Perubahan penting dalam penyelenggaraan ibadah haji dan umrah akan segera terjadi dengan beralihnya wewenang dari Kementerian Agama ke Badan Penyelenggara Haji. Ini adalah langkah strategis untuk meningkatkan kualitas layanan kepada masyarakat yang ingin menjalankan ibadah umrah, terutama di tengah maraknya praktik umrah backpacker dan travel ilegal.
Pernyataan tersebut disampaikan oleh pengurus Kebersamaan Pengusaha Travel Haji Umrah saat bertemu dengan Wakil Kepala Badan Penyelenggara Haji. Dalam pertemuan tersebut, banyak harapan disampaikan untuk perbaikan yang lebih baik di masa depan. Berbagai masalah yang muncul dari umrah backpacker, yang kian menarik perhatian, menjadi salah satu fokus utama.

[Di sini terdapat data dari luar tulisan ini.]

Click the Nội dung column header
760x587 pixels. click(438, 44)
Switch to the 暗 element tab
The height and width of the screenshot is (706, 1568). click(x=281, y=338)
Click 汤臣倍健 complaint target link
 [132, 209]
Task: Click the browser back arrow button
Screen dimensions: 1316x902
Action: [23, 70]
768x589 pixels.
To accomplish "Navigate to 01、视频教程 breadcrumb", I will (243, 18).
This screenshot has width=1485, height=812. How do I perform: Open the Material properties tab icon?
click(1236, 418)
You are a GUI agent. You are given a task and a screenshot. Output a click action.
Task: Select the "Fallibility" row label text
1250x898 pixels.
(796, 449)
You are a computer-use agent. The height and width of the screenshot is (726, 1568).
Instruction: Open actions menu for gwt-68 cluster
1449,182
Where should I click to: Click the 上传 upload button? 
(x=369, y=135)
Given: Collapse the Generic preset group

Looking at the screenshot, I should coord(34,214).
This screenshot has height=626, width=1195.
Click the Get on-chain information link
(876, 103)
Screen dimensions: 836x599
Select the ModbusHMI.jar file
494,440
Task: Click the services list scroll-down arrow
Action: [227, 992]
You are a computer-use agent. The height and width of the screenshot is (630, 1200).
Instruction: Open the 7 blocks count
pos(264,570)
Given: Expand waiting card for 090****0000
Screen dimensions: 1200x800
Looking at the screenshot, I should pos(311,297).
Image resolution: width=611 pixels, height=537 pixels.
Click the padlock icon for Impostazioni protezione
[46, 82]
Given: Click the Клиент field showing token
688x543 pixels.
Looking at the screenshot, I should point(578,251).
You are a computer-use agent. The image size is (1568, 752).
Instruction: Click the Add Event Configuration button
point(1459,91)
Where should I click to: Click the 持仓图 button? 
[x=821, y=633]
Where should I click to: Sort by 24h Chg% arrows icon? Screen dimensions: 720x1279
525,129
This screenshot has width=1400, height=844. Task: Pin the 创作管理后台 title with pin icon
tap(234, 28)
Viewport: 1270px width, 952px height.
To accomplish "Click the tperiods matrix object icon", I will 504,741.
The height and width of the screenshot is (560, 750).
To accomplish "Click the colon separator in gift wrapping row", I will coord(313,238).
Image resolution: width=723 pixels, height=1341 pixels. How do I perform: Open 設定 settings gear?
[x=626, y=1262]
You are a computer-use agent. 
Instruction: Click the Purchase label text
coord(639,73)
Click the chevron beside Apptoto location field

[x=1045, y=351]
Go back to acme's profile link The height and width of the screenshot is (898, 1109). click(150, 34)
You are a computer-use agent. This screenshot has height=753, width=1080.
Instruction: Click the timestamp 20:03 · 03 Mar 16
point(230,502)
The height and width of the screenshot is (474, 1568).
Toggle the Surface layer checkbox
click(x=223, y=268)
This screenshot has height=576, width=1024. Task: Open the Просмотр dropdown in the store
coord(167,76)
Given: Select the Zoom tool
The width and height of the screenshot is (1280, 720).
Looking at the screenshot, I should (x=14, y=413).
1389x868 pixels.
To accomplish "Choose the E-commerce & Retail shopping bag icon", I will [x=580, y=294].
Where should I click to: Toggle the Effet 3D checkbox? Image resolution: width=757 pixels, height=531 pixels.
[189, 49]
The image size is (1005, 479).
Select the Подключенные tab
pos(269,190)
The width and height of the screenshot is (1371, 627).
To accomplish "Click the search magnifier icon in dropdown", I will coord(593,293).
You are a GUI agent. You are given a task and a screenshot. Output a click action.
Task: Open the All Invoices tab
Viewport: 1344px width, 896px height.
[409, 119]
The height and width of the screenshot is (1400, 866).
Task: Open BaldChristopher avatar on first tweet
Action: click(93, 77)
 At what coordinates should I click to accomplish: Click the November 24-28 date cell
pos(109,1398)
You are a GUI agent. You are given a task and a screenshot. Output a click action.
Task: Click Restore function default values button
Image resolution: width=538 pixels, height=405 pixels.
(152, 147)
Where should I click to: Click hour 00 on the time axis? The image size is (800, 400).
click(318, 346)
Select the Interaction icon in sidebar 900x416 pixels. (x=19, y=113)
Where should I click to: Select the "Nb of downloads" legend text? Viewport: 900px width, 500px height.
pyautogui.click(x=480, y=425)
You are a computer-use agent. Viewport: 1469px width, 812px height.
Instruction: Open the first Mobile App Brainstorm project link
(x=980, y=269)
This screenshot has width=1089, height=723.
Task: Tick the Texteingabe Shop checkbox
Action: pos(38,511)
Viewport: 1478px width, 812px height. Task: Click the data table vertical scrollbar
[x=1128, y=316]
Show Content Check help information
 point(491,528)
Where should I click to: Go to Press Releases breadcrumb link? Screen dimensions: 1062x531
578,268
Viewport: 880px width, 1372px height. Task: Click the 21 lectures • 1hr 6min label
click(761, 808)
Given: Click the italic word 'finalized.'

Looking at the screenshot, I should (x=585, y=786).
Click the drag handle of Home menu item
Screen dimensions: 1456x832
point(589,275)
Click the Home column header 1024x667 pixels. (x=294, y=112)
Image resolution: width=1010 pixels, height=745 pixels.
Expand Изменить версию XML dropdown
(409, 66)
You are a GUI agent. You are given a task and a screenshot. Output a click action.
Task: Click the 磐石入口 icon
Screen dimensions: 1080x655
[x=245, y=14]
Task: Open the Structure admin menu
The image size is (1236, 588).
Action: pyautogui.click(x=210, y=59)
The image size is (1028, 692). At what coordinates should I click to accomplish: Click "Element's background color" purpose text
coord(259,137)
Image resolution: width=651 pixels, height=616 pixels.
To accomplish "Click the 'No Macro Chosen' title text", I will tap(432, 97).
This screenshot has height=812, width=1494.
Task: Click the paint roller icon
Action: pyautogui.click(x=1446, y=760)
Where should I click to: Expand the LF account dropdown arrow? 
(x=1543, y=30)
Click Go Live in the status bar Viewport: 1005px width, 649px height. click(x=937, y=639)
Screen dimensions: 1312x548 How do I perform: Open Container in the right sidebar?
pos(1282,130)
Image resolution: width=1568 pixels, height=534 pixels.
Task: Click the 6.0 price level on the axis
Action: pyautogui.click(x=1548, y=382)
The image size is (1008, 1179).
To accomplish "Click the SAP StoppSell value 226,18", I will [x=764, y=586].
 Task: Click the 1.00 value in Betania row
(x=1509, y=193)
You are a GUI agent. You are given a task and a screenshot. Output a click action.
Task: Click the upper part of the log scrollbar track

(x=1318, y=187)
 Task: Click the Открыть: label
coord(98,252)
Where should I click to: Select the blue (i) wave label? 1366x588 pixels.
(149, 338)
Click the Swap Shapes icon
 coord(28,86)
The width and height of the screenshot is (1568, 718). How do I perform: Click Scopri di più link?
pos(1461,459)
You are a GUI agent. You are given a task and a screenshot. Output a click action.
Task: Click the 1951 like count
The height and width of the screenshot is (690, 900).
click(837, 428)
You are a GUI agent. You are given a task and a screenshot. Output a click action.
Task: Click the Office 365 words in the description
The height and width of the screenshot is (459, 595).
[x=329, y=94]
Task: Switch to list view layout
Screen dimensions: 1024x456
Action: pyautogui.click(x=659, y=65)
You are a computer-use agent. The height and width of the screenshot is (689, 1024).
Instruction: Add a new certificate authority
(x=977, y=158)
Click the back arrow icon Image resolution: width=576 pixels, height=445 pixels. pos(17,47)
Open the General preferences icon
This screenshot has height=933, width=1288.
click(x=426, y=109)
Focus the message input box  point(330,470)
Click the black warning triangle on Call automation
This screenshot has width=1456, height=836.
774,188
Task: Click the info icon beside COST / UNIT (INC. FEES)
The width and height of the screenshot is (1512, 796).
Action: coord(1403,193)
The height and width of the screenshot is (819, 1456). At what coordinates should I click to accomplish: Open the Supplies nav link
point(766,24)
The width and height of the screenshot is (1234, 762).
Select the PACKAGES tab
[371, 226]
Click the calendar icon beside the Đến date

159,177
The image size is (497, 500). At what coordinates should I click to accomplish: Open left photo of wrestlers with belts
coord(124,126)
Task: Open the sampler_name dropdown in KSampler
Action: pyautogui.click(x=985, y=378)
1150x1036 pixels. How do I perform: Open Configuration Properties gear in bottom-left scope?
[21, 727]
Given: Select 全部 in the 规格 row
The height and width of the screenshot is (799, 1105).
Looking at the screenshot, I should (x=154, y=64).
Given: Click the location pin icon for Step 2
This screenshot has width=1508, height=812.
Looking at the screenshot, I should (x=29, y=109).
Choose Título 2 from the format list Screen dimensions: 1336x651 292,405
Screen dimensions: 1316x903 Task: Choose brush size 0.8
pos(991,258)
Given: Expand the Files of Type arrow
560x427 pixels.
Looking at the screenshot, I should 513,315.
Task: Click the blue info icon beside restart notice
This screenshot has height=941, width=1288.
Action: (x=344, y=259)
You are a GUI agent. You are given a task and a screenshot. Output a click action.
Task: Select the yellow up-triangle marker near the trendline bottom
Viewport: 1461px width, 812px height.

Memahami Fenomena Umrah Backpacker
Umrah backpacker sering kali diiklankan sebagai alternatif murah bagi masyarakat yang ingin melakukan ibadah suci ini. Namun, tantangan yang muncul adalah kurangnya bimbingan selama pelaksanaan, menyebabkan banyak jamaah yang tidak mendapatkan pengalaman ibadah yang sesuai dengan syarat dan ketentuan. Berbagai media sosial menjadi sarana bagi promosi umrah ini, tetapi sering kali informasi yang disampaikan tidak lengkap.
Hal ini sangat disayangkan, mengingat umrah memiliki tata cara dan urutan ibadah yang harus diikuti dengan disiplin. Banyak umat Muslim yang tidak menyadari bahwa melakukan ibadah umrah dan haji tidak sama dengan berwisata biasa, sehingga menjalani umrah secara mandiri penuh risiko, terutama bagi mereka yang pertama kali.
Strategi Perbaikan dan Penataan Ulang
Ke depan, diharapkan adanya revisi terhadap beberapa regulasi yang akan memudahkan pengawasan oleh badan yang baru. Salah satu langkah penting yang diharapkan adalah pengetatan perizinan bagi penyelenggara perjalanan ibadah umrah. BPH diharapkan dapat melakukan pengawasan menyeluruh, termasuk terhadap travel yang tidak berizin.
Pemerintah dan pihak terkait juga diminta untuk mempertimbangkan kebutuhan jamaah, terutama dalam hal kuota dan sistem pendaftaran, agar berjalan lebih transparan dan efisien. Penataan juga harus mempertimbangkan pemenuhan kebutuhan dasar jamaah selama berangkat melaksanakan ibadah, mulai dari konsumsi hingga akomodasi.
Juga, sistem haji hybrid yang diusulkan bisa jadi solusi untuk mengurangi antrean yang sudah mengular. Hal ini memungkinkan jamaah haji reguler untuk beralih ke haji khusus jika ada ketentuan yang sesuai, tanpa meninggalkan kesempatan bagi mereka yang sudah menunggu. Falasi akan antrean panjang ini harus ditangani dengan serius agar semua calon jamaah mendapatkan peluang yang adil.
Dengan harapan baru ini, semua pihak diharapkan dapat bersinergi demi meningkatkan kualitas ibadah yang diperoleh umat Islam. Pengaturan yang lebih baik akan memastikan bahwa ibadah haji dan umrah tidak hanya menjadi ritus, tetapi juga menjadi pengalaman spiritual yang mendalam.